Hypereosinophilia-related liver pseudotumor with elevated interleukin-5 levels preceding T-cell lymphoma

Introduction

Hypereosinophilia can lead to pseudotumors in the liver, most of which are treated by prednisolone.1 We report a rare case of hypereosinophilia-related liver pseudotumor presumed by the elevation of interleukin (IL)-5, which was produced by T-cell lymphoma detected 10 months after detection of the pseudotumor in the liver.

Case report

A 61-year-old woman was admitted to our hospital after multiple liver tumors were detected using computed tomography (CT) (Fig. 1a; white arrows), with chief complaints of continuous general fatigue and itching of 1 month's duration. Her regular health check-ups during the preceding year were normal. A CT performed at another hospital showed that the liver tumors were hypovascular and were suspected to be metastatic liver tumors (Fig. 1a; white arrows). Therefore, upper gastrointestinal endoscopy, colonoscopy, and positron emission tomography-CT (PET-CT) were performed, but no primary lesions were detected (Fig. 1b). On admission, her laboratory data showed hypereosinophilia, a low platelet count, abnormal liver and biliary enzymes, and abnormalities of several tumor and inflammatory markers. Her white blood cell (WBC) count was 82 480/μL (normal range, 3300–8600/μL), percentage of eosinophils in WBCs was 83.1%, platelet count was 6.5 (normal range, 15.8–34.8 × 10⁴/μL), alanine aminotransferase was 43 IU/L (normal range, 8–42 IU/L), alkaline phosphatase was 2200 U/L (normal range, 106–322 U/L), and γ-glutamyl transpeptidase was 190 IU/L (normal range, 13–64 IU/L). Carcinoembryonic antigen, carbohydrate antigen 19–9, α-fetoprotein, and des-gamma-carboxy prothrombin were within the normal range; however, IL-5 (55.4 pg/mL; normal range, <3.9 pg/mL), IgG4 (36.2; normal range, 11–121 mg/dL), and IL-2 receptor (5625; normal range, 122–496 U/mL) levels were markedly elevated. After admission, ultrasonography (US) was performed to guide the liver biopsy; however, no tumors could be detected by conventional US.

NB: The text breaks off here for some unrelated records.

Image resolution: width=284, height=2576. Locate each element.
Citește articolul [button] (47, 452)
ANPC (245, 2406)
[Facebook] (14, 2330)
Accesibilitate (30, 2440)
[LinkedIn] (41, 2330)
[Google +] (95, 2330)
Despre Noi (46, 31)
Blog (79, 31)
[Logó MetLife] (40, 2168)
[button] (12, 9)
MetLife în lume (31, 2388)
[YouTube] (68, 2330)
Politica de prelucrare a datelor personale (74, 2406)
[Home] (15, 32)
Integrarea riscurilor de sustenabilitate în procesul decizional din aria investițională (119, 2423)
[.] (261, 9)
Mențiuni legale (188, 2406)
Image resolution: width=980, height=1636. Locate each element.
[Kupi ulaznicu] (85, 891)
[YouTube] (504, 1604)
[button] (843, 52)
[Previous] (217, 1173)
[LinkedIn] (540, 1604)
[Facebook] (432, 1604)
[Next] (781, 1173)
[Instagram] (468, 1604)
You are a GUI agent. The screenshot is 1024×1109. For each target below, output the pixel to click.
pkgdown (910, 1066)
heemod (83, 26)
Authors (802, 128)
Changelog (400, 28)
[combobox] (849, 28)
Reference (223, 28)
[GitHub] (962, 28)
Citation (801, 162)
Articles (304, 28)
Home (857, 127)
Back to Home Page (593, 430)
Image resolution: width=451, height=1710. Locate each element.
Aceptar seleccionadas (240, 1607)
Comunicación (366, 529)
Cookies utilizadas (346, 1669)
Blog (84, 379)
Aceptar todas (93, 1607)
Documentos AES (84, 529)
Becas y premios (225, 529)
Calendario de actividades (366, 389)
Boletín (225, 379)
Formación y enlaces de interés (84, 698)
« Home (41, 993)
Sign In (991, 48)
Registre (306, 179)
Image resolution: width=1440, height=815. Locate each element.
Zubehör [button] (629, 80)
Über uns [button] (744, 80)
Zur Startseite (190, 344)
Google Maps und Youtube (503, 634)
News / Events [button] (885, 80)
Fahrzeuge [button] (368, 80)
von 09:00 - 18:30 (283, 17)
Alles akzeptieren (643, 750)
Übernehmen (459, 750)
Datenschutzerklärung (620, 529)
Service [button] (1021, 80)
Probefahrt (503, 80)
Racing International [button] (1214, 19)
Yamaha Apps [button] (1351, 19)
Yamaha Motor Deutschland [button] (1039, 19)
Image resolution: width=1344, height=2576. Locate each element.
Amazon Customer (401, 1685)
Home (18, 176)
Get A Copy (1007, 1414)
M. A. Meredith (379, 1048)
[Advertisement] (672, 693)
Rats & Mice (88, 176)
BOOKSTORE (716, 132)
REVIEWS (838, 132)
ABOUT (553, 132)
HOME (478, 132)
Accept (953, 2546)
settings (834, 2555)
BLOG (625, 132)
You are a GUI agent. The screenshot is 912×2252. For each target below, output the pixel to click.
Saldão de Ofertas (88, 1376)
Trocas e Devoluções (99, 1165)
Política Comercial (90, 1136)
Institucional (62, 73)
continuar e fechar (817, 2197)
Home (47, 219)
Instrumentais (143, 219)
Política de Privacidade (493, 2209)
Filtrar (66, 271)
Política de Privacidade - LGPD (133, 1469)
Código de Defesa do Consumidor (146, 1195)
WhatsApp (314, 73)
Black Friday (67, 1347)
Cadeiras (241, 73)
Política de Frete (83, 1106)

Liver tumor-like lesions could be seen as defects in the Kupffer phase of contrast-enhanced US performed using Sonazid suspension (Daiichi Sankyo, Tokyo, Japan). Liver biopsy using a 21-gauge needle showed that the tumor consisted of scar tissue with remnants of eosinophil infiltration. Eosinophil infiltration was also observed in the parenchyma surrounding the lesion (Fig. 1c). These histological findings and hypereosinophilia from laboratory data suggested that the tumor was formed by massive eosinophil infiltration or was due to the hypercoagulable state caused by the hypereosinophilia. Consequently, we interpreted the eosinophilic liver mass to be a manifestation of hypereosinophilic syndrome. After the liver biopsy, hypereosinophilia was treated by oral administration of prednisolone at an initial dose of 60 mg/day.1 Two weeks later, a follow-up contrast-enhanced CT confirmed that almost all the previously detected tumors had disappeared (Fig. 1d). The prednisolone was gradually tapered, during which 100–200 mg/day of imatinib mesylate and 500 mg/day or per 2 days of hydroxycarbamide were added. Ten months after the admission, she developed a sore throat. Contrast-enhanced CT showed a hypovascular tumor in the nasopharynx and oropharynx (Fig. 1e; red arrow) and swelling of the surrounding lymph nodes (Fig. 1e; white arrows). Pathological analysis showed that the tumor was a malignant lymphoma: a nodal peripheral T-cell lymphoma with the T follicular helper (TFH) phenotype. Immunohistochemistry analysis demonstrated that CD3, CD4 (Fig. 1f), PD-1, and BCL-6 were positive, while CD10 and CXCL13 were negative. Rearrangement of the T-cell receptor β-chain Cβ lesion was detected.

Discussion

Hypereosinophilia can be caused by drugs, parasitosis, autoimmune diseases (Churg-Strauss syndrome, Wegener granulomatosis), allergic inflammation to a specific antigen, and neoplastic hematopoietic disorders. In this case, the malignant lymphoma was not detected in the biopsy samples, CT, and PET-CT performed during the first admission. However, it was readily apparent 10 months later. Looking back to the first admission, we could see that IL-5, which is produced by CD4+ T cells and induces eosinophil proliferation, differentiation, and migration, was increased.2, 3 Although we could not detect abnormal T-cells on the CT or blood test during the first admission, they were potentially present.